## Stated exercise 1
According to the article on Outlaw 8.5 racing, where did the 8.5 concept start?
## Stated exercise 2
Continue the article on Outlaw 8.5 racing from its last sentence, keeping its tone and subject.
··· Given text ···
A Look Inside Outlaw 8.5 Racing

Outlaw 8.5 is an exciting, growing class of the 1/8th mile small tire wars, predicted to be the next hottest thing in America’s insatiable craze for heads up drag racing. The 8.5 concept started at Ohio Valley Dragway in Louisville Kentucky nearly nine years ago amongst a small group of racers recognizing the need to preserve the true heritage of drag racing for the grassroots racer on a budget. The vision and concept is based historically from a time when racers worked with a factory production car using nothing but home grown ingenuity to make a championship winning race car. It’s about going fast, doing more with less, a very small 26 x 8.5” tire, and a huge challenge of wits.

Outlaw 8.5 is the likely the last class of its type with a purpose-built budget modality written into the rules to keep it in the hands of the grassroots drag racer. Meaning the whole intent is targeted at keeping it from becoming an unlimited class, going the same way as Outlaw 10.5, Limited Street, and Drag Radial where money has split the competition odds.
··· Dataset extract ···
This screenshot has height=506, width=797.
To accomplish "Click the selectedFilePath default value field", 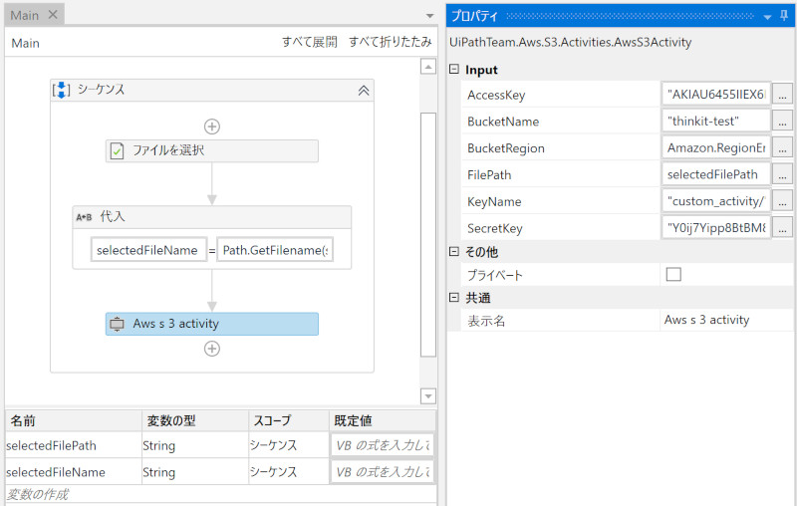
···
## Expected output 1
At Ohio Valley Dragway in Louisville, Kentucky.

## Expected output 2
The Outlaw 8.5 sensation is rapidly spreading through the racing community underground simply through word of mouth and social networking. There are no neon signs or commercial ads and to find Outlaw 8.5 those interested will have to dive into the sub-culture at the heart. In this article we take a look at the rise of Outlaw 8.5, what and who is hot on the scene, and the creators who ambitiously pioneered the class.

Vern House of Vern House Race Cars in Indiana is really the pioneer of Outlaw 8.5 racing. In the early days, the racers did not have a working tire that would run down the track and cars were a bit unstable. House worked extensively with Hoosier to finally come up with a tire stable enough to hold this small tire class on the track. Cars outfitted with the 26 x 8.5” tire are capable of smoking them at 1000 feet and black track their way down the strip, which is why they have been limited to the 1/8th mile. It would simply be too dangerous in the traditional 1320.

The West Coast Hot Rod Association (WCHRA) in California is the number one growing hot spot for Outlaw 8.5, offering a full year points series with payouts. Rigby, who helped start the association in 2007, added the class for the 2010 season. Rigby is himself a champion with a long history of racing small tire categories and is a great promoter. Along with Long’s ORTC and the WCHRA, Outlaw 8.5 racing will gain some much deserved stability. “It’s already a smashing success with high enthusiasm and a growing car count” said Rigby. Eighth mile racing is really relatively new to West Coast Associations, who have typically stayed with the traditional quarter mile. So far nearly 20 competitors have entered the WCHRA Outlaw 8.5 class between two events. Rigby said “We really wanted to have this class and felt it could be successful. I decided after last year to collapse a couple of my other classes to make room for Outlaw 8.5 in our racing venue. Veteran racers have converted and new racers are attending.”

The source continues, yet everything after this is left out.